3 July 2019

Why do British trade unions support tyranny in Latin America?


Last year, for the first time in my life, I seriously thought about joining a trade union. After ending up on the wrong side of a cordon while covering the annual Al-Quds protest, I had to ask officers to let me through.

Unfortunately, as a student freelancer I didn’t have a press card and had to rely on a sympathetic bobby to eventually let me out. I subsequently discovered that getting hold of a card meant joining the National Union of Journalists, the main trade union for journalists in the UK.

Unfortunately after a little research this was a bridge I felt unable to cross. Because, strangely enough, of Cuba.

The NUJ is listed as an official affiliate of the Cuba Solidarity Campaign (CSC). This isn’t some fluffy humanitarian group seeking to alleviate poverty on the Caribbean island.
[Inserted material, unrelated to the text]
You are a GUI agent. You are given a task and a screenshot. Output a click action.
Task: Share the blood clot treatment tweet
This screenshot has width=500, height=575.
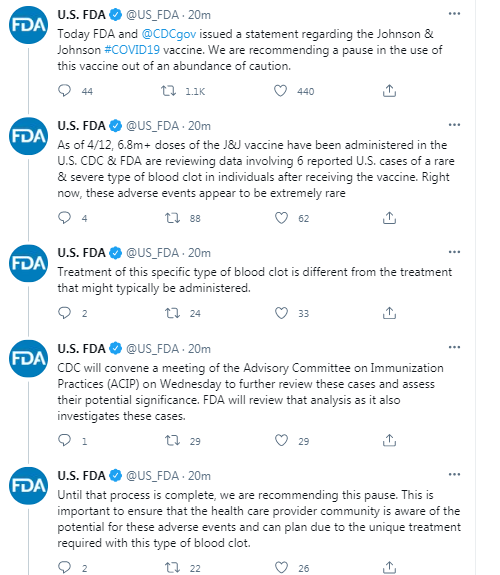pyautogui.click(x=389, y=313)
It’s a political organisation which exists to celebrate Castro’s communist revolution and to defend the dictatorial regime it spawned that governs the island to this day.

A glance at the CSC website gives a flavour of the parallel universe it inhabits, with gushing sections on the regime’s stellar achievements in areas such as  education, health and women’s rights. Broadly speaking, the CSC makes two fundamental arguments. Firstly Cuba is self-evidently a socialist success story, and secondly any defects, if they even exist, are down to the ongoing US blockade.

What the CSC fails to mention is that Cuba is run as an authoritarian dictatorship in which political opponents and human rights campaigners are ruthlessly suppressed.

According to the most recent Amnesty International report for the country “human rights and political activists continued to be harassed, intimidated and arbitrarily detained in high numbers”. As for that women’s rights record, the report also notes: “The Ladies in White, a group of female relatives of prisoners detained on politically motivated grounds, remained one of the primary targets of repression by the authorities. During detention, the women were often beaten by law enforcement officials”.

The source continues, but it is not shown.